#### WORK TO COMPLETE
Everything from the line containing "Viewport: 812px width, 505px height." to the last line of the data below should be copied word for word, and nothing else.

#### ENTRIES SUPPLIED
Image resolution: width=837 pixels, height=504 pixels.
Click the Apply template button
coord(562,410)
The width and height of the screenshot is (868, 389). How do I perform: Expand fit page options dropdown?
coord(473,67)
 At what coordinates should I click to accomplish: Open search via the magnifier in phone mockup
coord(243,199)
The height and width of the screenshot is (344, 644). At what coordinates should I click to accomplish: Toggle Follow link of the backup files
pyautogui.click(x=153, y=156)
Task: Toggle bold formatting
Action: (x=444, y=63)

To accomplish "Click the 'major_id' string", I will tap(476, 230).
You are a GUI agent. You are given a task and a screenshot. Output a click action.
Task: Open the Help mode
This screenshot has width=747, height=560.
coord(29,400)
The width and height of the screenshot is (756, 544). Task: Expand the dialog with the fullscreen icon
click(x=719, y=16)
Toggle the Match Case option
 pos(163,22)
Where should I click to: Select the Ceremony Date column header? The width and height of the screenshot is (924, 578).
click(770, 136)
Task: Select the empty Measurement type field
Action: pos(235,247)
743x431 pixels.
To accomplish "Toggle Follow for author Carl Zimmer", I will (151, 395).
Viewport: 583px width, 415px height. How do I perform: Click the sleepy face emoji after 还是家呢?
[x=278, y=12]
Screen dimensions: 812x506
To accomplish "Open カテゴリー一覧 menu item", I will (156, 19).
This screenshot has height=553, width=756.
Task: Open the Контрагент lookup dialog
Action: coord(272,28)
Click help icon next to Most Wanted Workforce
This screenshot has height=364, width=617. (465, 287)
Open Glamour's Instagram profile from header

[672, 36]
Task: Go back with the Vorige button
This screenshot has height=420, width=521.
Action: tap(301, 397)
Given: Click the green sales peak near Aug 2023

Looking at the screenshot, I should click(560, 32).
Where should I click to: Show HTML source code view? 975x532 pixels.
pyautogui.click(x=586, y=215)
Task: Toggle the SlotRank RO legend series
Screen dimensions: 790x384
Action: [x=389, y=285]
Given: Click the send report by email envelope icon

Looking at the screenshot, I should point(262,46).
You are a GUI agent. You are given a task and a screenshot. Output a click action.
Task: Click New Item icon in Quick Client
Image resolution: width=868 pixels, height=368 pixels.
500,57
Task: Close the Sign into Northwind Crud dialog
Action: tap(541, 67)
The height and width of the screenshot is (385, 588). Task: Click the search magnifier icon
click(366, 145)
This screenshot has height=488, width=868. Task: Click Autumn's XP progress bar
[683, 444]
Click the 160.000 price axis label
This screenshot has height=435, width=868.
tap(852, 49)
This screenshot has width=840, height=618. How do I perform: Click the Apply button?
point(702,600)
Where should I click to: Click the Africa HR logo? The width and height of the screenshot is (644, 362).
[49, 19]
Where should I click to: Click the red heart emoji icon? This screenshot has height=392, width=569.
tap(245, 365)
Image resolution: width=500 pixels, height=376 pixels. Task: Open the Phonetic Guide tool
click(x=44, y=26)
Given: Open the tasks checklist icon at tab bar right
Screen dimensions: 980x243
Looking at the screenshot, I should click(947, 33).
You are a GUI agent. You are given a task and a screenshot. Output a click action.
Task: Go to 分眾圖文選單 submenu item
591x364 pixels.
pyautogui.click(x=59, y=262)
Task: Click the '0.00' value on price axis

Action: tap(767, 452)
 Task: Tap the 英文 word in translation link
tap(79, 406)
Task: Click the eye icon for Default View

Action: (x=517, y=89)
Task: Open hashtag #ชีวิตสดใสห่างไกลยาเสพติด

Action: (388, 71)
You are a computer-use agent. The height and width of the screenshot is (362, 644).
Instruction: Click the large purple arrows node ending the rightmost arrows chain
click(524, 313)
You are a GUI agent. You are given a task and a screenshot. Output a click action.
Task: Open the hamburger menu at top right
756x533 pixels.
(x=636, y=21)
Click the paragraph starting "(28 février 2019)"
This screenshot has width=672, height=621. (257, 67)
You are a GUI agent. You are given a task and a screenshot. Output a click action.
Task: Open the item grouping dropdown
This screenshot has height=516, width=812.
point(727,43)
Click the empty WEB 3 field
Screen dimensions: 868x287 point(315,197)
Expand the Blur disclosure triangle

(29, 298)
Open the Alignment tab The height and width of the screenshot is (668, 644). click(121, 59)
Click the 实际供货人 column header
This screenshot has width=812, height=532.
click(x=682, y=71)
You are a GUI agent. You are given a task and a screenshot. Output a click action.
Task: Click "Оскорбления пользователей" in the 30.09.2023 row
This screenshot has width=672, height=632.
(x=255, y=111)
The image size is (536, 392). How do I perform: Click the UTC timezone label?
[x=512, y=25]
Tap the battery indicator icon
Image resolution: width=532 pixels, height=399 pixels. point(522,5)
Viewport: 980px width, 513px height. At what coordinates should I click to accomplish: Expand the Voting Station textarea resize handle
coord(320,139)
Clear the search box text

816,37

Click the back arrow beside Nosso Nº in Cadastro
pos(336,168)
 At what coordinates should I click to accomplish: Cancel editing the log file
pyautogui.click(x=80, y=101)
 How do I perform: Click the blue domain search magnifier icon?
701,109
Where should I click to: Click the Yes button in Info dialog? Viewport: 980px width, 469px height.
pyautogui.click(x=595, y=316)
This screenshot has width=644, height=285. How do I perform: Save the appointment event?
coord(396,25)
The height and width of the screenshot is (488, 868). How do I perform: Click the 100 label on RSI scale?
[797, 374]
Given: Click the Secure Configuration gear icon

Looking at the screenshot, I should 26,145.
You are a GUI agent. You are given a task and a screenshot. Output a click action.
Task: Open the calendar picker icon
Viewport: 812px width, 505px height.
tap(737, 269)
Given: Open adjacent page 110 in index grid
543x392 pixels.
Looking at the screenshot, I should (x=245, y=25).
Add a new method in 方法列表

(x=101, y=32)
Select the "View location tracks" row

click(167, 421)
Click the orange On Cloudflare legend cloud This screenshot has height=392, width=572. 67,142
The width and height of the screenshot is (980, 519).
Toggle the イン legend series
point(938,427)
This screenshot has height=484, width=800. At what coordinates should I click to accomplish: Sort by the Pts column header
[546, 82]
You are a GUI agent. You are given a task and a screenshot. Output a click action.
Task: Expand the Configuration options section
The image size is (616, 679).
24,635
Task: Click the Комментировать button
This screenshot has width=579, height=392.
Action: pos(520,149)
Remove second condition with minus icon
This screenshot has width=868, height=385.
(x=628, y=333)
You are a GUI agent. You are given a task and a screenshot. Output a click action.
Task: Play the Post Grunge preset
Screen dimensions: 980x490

#### RESULT OF THIS TASK
Viewport: 812px width, 505px height.
tap(737, 269)
Given: Open adjacent page 110 in index grid
543x392 pixels.
Looking at the screenshot, I should (x=245, y=25).
Add a new method in 方法列表

(x=101, y=32)
Select the "View location tracks" row

click(167, 421)
Click the orange On Cloudflare legend cloud This screenshot has height=392, width=572. 67,142
The width and height of the screenshot is (980, 519).
Toggle the イン legend series
point(938,427)
This screenshot has height=484, width=800. At what coordinates should I click to accomplish: Sort by the Pts column header
[546, 82]
You are a GUI agent. You are given a task and a screenshot. Output a click action.
Task: Expand the Configuration options section
The image size is (616, 679).
24,635
Task: Click the Комментировать button
This screenshot has width=579, height=392.
Action: pos(520,149)
Remove second condition with minus icon
This screenshot has width=868, height=385.
(x=628, y=333)
You are a GUI agent. You are given a task and a screenshot. Output a click action.
Task: Play the Post Grunge preset
Screen dimensions: 980x490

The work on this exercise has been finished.